Membangun Komunitas Sastra di Jatim


Rame ing Pamrih, Rame ing Gawe*)

KOMUNITAS Sastra, seperti halnya komunitas lain, terbangun karena ikatan persaudaraan, persahabatan, pertemanan --yang erat, antar-orang-orang yang memiliki minat pada bidang yang sama: sastra. Oleh karena itu ikatan dalam hal ini tidak memuat pengertian yang kaku seperti ikatan dalam sebuah sekte, partai politik, atau organisasi formal.

Salah Kaprah

Di Jawa Timur (Jatim) kita mengenal berbagai nama komunitas sastra, baik yang berpusat di Jatim atau pun yang merupakan cabang dari sebuah ikatan yang lebih besar yang berpusat di Jakarta atau di wilayah lain. Sekedar menyebut beberapa contoh, ada yang kita kenal sebagai HP3N (Himpunan Pengarang, Penyair, dan Penulis Nusantara) Surabaya, Batu, Lamongan. Setahu saya (mohon dikoreksi) HP3N berpusat di Mataram dengan pucuk pimpinan Putu Arya Tirtawirya. Di Jawa Timur, saya pernah mengenal dua nama besar yang sangat gigih berjuang membangkitkan/menyemarakkan kehidupan bersastra melalui HP3N, yakni Herry Lamongan dan Akaha Taufan Aminoedhin Batu. Ada juga Forasamo (Forum Apresiasi Sastra Mojokerto) dengan Aming dan Suyitno Ethex-nya, ada Sanggar Triwida dengan Tamsir AS (kini diketuai Sunarko ’’Sodrun’’ Budiman, ada Sanggar Parikuning di Banyuwangi yang tampaknya lenyap bersama ’’sang provokator’’-nya: Esmiet. Ada juga Forum Lingkar Tanah Kapur-nya Yon Kembar (Ngawi), ada Barisan Seniman Muda Blitar (sekedar mengingatkan: beberapa saat lagi hendaknya diubah namanya menjadi Barisan Seniman Tua Blitar) yang dikomandani Bagus Putu Parto. Ada juga Pamarsudi Sastra Jawi Bojonegoro (PSJB) dengan boss JFX Hoerry yang setahu saya (mohon dikoreksi) jabatan pengurus harian lainnya dirangkap oleh Djayus Pete yang tampaknya pula bertindak sebagai anggota. Dengan kata lain, yang saya tahu PSJB itu ya hanya berisi wong loro konthal-kanthil: Hoerry dan Djayus! Lalu di Surabaya ada Paguyuban Pengarang Sastra Jawa Surabaya (PPSJS) yang kelahirannya dibidani Suripan Sadihutomo bersama Suharmono Kasiyun, kini ketuanya saya (hehehe….!).

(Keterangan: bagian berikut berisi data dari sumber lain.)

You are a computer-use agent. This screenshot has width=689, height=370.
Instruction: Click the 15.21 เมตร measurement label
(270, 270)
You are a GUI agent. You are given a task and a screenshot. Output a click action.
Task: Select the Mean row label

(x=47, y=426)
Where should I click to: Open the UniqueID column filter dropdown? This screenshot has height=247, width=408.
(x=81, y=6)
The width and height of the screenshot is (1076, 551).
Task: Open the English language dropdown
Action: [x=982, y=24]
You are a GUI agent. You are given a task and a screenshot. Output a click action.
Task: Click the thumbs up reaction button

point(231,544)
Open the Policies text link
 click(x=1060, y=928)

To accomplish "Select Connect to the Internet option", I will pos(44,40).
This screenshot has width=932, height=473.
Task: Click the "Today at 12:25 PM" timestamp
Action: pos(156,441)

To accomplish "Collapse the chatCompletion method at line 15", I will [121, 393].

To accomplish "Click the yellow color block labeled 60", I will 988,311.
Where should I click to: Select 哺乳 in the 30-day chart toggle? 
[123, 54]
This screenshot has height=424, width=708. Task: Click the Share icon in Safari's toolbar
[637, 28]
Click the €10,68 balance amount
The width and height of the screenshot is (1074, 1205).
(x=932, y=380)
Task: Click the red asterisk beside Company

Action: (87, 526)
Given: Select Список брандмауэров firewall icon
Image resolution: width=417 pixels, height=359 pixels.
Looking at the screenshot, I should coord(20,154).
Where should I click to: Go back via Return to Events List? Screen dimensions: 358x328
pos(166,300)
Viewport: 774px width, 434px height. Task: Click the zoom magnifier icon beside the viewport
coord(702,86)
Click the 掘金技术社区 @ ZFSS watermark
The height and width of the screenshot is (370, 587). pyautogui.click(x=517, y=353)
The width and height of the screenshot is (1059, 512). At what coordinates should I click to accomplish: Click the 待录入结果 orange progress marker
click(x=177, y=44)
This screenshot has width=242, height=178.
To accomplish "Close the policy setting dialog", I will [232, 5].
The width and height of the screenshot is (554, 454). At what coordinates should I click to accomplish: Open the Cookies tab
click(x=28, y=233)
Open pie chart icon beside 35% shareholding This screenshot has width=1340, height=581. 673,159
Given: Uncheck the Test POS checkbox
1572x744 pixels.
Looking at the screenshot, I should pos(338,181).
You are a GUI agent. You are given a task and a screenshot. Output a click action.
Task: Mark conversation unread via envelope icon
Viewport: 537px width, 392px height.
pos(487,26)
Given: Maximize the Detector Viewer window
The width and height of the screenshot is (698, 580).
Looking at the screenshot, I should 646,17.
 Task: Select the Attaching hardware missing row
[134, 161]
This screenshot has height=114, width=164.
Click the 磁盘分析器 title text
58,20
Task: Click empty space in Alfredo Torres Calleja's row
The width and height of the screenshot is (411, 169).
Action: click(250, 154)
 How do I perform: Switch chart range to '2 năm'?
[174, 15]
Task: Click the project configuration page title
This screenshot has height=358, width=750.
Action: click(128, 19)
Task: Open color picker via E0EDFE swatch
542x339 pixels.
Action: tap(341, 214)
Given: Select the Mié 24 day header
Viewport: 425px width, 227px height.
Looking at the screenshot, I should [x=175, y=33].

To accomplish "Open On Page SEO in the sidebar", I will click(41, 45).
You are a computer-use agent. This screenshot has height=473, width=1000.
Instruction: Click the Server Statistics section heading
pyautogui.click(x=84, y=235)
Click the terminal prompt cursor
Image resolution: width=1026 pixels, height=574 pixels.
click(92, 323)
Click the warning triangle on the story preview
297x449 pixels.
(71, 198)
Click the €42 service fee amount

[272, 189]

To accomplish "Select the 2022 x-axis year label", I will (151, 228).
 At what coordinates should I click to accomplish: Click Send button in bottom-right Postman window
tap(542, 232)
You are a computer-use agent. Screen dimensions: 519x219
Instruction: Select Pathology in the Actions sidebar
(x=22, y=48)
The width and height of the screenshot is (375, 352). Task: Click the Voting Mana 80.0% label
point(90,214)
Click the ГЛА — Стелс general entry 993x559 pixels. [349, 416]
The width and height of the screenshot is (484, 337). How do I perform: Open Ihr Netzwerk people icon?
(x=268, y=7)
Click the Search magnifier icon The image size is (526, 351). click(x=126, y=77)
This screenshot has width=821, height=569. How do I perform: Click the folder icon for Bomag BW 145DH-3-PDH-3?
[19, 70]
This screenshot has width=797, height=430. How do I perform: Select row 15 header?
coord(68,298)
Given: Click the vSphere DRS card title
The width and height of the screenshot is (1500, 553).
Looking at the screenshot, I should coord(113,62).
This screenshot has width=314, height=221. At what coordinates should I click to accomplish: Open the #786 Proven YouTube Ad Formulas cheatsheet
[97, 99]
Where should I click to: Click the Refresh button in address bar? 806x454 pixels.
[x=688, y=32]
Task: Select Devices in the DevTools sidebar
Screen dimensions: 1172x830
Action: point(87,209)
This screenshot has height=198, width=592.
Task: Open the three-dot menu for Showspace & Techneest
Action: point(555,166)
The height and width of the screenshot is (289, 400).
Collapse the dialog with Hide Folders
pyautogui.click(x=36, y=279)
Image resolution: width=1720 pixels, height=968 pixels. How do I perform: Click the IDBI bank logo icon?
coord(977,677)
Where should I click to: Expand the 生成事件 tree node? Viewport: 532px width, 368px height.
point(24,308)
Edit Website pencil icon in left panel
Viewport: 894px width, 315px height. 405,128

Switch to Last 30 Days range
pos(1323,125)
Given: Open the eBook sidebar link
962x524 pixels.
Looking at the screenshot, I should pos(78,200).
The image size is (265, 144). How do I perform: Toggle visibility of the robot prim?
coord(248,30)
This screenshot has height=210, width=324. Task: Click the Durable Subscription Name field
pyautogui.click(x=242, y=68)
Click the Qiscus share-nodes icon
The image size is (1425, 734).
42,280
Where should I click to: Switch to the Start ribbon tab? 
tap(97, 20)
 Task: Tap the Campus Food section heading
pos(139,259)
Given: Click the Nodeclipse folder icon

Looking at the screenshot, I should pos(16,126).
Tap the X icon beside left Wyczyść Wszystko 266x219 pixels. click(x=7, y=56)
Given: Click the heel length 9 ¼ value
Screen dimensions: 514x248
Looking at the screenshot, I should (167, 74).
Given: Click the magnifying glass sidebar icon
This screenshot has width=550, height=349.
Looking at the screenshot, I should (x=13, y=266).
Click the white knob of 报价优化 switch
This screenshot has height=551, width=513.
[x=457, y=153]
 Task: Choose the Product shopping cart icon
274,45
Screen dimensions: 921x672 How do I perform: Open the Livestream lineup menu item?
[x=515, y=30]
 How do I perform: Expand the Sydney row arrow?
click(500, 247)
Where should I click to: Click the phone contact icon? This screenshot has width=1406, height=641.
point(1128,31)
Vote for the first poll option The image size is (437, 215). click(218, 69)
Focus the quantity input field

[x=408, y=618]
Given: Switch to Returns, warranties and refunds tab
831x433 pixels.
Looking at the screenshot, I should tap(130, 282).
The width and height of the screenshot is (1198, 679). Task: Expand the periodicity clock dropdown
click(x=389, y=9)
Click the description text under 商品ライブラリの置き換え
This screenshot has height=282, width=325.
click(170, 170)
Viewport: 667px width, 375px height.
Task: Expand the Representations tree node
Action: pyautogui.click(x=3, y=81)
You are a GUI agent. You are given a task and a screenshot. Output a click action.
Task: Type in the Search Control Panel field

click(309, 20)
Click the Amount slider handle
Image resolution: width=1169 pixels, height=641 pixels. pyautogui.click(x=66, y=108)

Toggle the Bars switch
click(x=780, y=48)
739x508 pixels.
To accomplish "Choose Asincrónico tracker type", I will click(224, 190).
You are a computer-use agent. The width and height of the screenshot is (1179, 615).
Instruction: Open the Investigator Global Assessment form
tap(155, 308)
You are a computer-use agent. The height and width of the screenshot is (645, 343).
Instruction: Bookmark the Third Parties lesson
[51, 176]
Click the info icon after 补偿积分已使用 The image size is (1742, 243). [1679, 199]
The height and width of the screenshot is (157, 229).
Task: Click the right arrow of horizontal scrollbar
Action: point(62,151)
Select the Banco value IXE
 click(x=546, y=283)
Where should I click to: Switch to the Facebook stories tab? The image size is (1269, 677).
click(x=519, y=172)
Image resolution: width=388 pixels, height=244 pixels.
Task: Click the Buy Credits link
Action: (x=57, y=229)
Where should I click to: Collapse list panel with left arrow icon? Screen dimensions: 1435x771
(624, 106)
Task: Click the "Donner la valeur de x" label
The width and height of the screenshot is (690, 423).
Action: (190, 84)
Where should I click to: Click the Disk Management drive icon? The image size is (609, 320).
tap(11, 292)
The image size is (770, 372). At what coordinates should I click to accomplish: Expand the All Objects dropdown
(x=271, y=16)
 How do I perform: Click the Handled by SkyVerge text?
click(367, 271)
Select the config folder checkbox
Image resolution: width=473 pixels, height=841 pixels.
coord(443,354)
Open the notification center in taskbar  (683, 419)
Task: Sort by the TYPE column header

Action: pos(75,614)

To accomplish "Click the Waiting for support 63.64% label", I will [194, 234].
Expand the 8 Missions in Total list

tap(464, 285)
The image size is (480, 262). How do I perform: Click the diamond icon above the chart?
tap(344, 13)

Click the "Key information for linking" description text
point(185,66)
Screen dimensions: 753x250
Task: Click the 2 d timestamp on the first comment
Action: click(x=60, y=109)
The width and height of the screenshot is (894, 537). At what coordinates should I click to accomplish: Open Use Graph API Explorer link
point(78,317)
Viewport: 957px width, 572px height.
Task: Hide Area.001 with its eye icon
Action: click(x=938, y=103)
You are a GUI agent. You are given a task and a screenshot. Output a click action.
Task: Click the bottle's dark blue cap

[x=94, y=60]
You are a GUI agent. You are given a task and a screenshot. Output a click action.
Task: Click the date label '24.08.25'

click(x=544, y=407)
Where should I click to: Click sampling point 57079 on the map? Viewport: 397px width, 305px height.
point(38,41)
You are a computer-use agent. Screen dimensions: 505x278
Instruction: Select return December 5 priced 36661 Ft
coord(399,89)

Itu sekedar contoh. Saya khawatir dijiplak Aming yang konon malas meneliti itu jika menyebutkan semuanya (baca: sebenarnya memang saya tidak hafal untuk menyebutkan satu per satu).

Pak Suripan, mungkin dulu menyadari bahwa nyaris semua pengarang sastra Jawa yang tinggal di surabaya adalah orang-orang udik yang perlu diperketat keguyubannya sehingga memilih kata paguyuban untuk menamai komunitas pengarang sastra Jawa yang dibangunnya. Bagus Putu Parto juga pernah bercerita kepada saya bahwa ia memilih nama barisan, dengan maksud siapa pun bisa jadi komandannya. Mungkin, juga kalau lelah sewaktu-waktu bisa istirahat di tempat, siap, atau bubar jalan, untuk kemudian sewaktu-waktu diperlukan: dirapatkan lagi!

Sanggar Triwida pada awalnya –justru ketika saya belum masuk jadi anggotanya— benar-benar representatif sebagai sebuah sanggar. Peran Suripan Sadihutomo ketika itu terhadap Triwida tak bisa dipandanag sepele: mendorong dan bahkan menjadi narasumber untuk workshop penulisan, mempropagandakan Triwida melalui tulisan-tulisannya.

Tamsir AS juga tergolong sosok pilih tanding dalam membangun Sanggar Sastra Triwida. Ia benar-benar menjadi boss yang murah hati, ia pula yang menuntun anak-anak muda yang masih gagap untuk bisa membuat cerita yang bagus, membuat buku, memperkenalkannya dengan penerbit-penerbit, sampai kemudian anak-anak muda itu bisa tahu jalan ke penerbit-penerbit lain.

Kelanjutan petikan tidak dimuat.